A BodyBuilder is Born: Generations > UR What U Eat
It was coming up on noon, and I had just finished up 40 minutes of cardio on this new gadget Nautilus made called the Treadmaster. This machine was a mutant hybrid of a treadmill and a stair-stepper, with independently moving dual treadmills that could also rise up and down in alternate fashion. Unlike many cardio machines that allowed one to slip into a mindless, ‘zoned-out’ state as you simply repeated steps or kept pumping bicycle pedals, you had to pay attention to what your feet were doing or else you could very easily trip up and fall in a most clumsy and embarrassing manner.

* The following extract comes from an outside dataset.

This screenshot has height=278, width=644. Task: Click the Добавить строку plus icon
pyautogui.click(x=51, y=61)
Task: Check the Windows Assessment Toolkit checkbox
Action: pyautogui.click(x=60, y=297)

I knew because I had done it a couple times while trying to check out some hot chick halfway across the gym. Any time something like this would happen, I heard my wife’s voice ringing in my ears: “That’s what
you get!”As I was wiping down the machine’s handles so that the next user wouldn’t catch my cooties, Jeff ambled over. He had just wrapped up a chest workout that had featured far too many exercises and sets, as was his custom. I estimated that he did about three times more sets for chest than he did back. As for legs, that was a tough call, as I had only glimpsed him working his lower body on a couple odd occasions. Maybe he only trained legs on the fourth Tuesday of every month starting with S.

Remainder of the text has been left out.